When Cooperation Fails

When Cooperation Fails

At Greg Shaffer’s invitation I’m joining the discussion to make a couple of small points about some of the concepts used in Greg and Mark’s very interesting and carefully researched book. The first concerns the GMO case as an example of a “regime complex.” When David Victor and I first proposed the concept of a regime complex, we used the example of property rights in genetic resources. (Raustiala and Victor, “The Regime Complex for Plant Genetic Resources,” International Organization 2004). But we suggested that many regime complexes existed, and that once scholars began to look at the world through this lens the limits of focusing on discrete institutions and agreements (ie “regimes”) would become clearer. 

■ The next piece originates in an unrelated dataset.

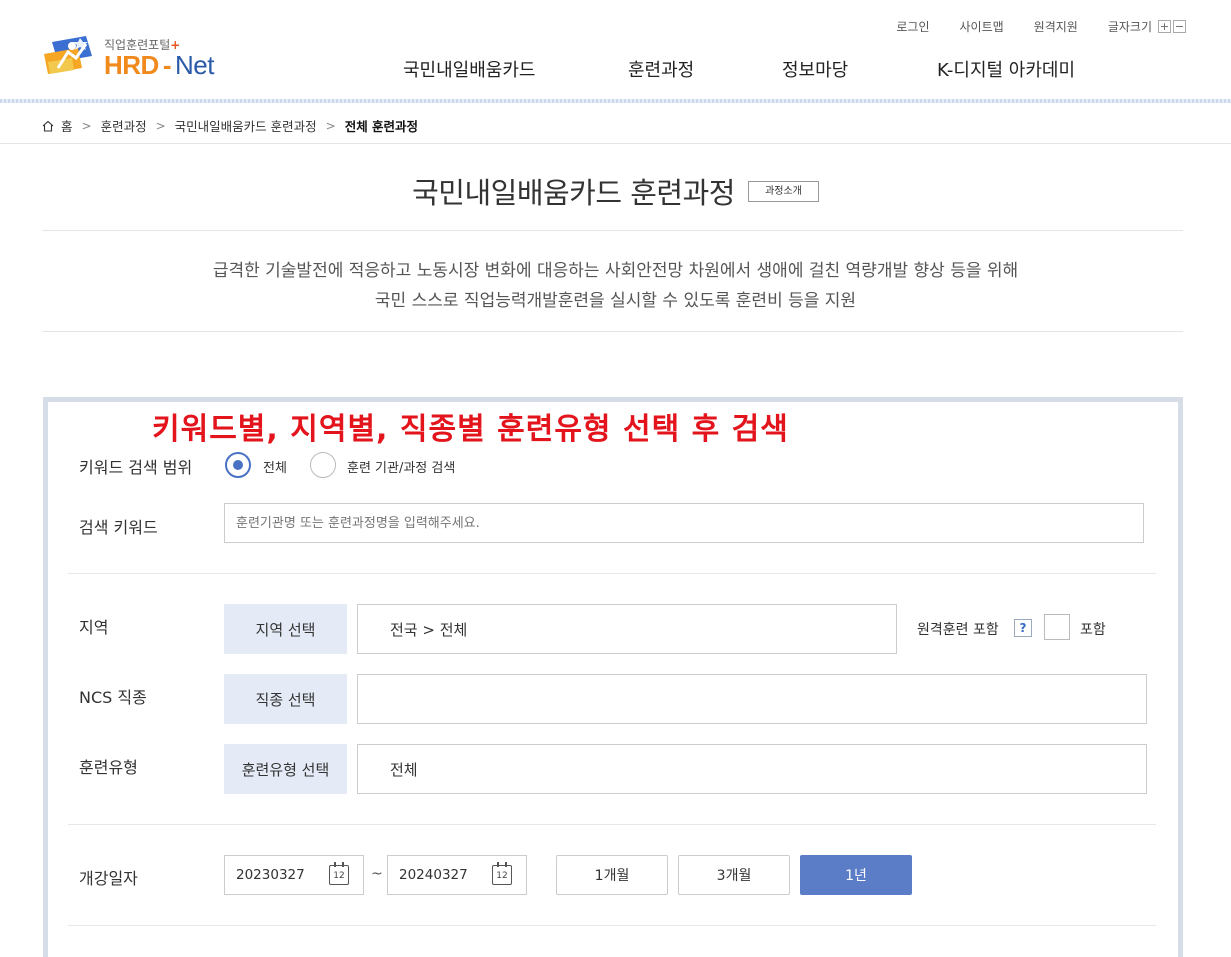 The height and width of the screenshot is (957, 1231). Describe the element at coordinates (856, 875) in the screenshot. I see `period-1-year-button: 1년` at that location.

Greg and Mark nicely illustrate why it is essential for international lawyers and political scientists alike to think in terms of sets of overlapping but distinct regimes, and to explore the dynamics that emerge from the interactions among these component parts.  I hope others follow their lead, because as the density of international law and institutions increases regime complexes will proliferate. For international lawyers, this is a slightly different spin than the more typical focus on “fragmentation.” Fragmentation is an important phenomenon, but I believe the more critical feature to focus on, as Greg and Mark do, is institutional overlap.

My second point concerns the soft law-hard law discussion now ongoing on the blog. While it is a small and perhaps even semantic point, I am not a believer in the utility of the concept of soft law. As I have detailed in other writings, I think that calling some sets of norms and agreements “soft” law makes little conceptual sense. (Here I part ways with two scholars I greatly respect, Duncan Snidal and Ken Abbott, whose framework Greg and Mark adopt).

Law is a formal category, though as self-proclaimed legal realists Greg and Mark know that many non-legal factors influence legal decisionmakers. The discussion now ongoing on the blog illustrates the problems with using the terminology of soft law, with its debate over whether some hard law has softened and vice versa. This language ultimately obscures more than it clarifies. So I endorse Tomer Broude’s suggestion that the terminology of hard and soft may not be that useful. At bottom, what is important is the way some actors in the GMO story create “strategic inconsistency” by creating and invoking a wide array of differing norms, some of which clash. That discussion is central to the book, and is impressively detailed. But employing the language of soft law is not necessary to this discussion, and I think it would have been even stronger without it.